What to produce.
Return every item below word for word, with each line unchanged.

Extracted items
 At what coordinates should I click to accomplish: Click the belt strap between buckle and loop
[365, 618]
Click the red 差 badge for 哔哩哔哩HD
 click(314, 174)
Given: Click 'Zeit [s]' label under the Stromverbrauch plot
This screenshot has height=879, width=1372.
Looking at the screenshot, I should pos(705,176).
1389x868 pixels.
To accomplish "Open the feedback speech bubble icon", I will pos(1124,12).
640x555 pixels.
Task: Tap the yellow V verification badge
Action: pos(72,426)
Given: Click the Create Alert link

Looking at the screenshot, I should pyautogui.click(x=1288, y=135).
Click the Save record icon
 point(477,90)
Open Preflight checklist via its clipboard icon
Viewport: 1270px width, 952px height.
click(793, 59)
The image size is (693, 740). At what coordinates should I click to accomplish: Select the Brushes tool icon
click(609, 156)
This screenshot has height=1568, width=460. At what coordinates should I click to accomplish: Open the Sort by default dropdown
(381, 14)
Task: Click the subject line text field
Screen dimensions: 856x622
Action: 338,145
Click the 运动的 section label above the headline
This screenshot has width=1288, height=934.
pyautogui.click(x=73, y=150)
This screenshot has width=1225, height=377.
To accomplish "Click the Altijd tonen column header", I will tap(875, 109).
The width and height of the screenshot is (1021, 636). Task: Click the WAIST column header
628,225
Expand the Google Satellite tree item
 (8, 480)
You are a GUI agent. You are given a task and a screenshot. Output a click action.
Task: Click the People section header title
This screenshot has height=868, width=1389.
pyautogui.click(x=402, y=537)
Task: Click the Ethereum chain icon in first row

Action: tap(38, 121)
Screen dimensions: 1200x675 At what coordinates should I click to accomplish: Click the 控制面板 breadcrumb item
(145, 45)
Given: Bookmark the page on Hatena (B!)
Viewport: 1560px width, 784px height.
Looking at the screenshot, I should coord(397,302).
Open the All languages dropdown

Expected answer.
 At what coordinates should I click to accomplish: Click the belt strap between buckle and loop
[365, 618]
Click the red 差 badge for 哔哩哔哩HD
 click(314, 174)
Given: Click 'Zeit [s]' label under the Stromverbrauch plot
This screenshot has height=879, width=1372.
Looking at the screenshot, I should pos(705,176).
1389x868 pixels.
To accomplish "Open the feedback speech bubble icon", I will pos(1124,12).
640x555 pixels.
Task: Tap the yellow V verification badge
Action: pos(72,426)
Given: Click the Create Alert link

Looking at the screenshot, I should pyautogui.click(x=1288, y=135).
Click the Save record icon
 point(477,90)
Open Preflight checklist via its clipboard icon
Viewport: 1270px width, 952px height.
click(793, 59)
The image size is (693, 740). At what coordinates should I click to accomplish: Select the Brushes tool icon
click(609, 156)
This screenshot has height=1568, width=460. At what coordinates should I click to accomplish: Open the Sort by default dropdown
(381, 14)
Task: Click the subject line text field
Screen dimensions: 856x622
Action: 338,145
Click the 运动的 section label above the headline
This screenshot has width=1288, height=934.
pyautogui.click(x=73, y=150)
This screenshot has width=1225, height=377.
To accomplish "Click the Altijd tonen column header", I will tap(875, 109).
The width and height of the screenshot is (1021, 636). Task: Click the WAIST column header
628,225
Expand the Google Satellite tree item
 (8, 480)
You are a GUI agent. You are given a task and a screenshot. Output a click action.
Task: Click the People section header title
This screenshot has height=868, width=1389.
pyautogui.click(x=402, y=537)
Task: Click the Ethereum chain icon in first row

Action: tap(38, 121)
Screen dimensions: 1200x675 At what coordinates should I click to accomplish: Click the 控制面板 breadcrumb item
(145, 45)
Given: Bookmark the page on Hatena (B!)
Viewport: 1560px width, 784px height.
Looking at the screenshot, I should coord(397,302).
Open the All languages dropdown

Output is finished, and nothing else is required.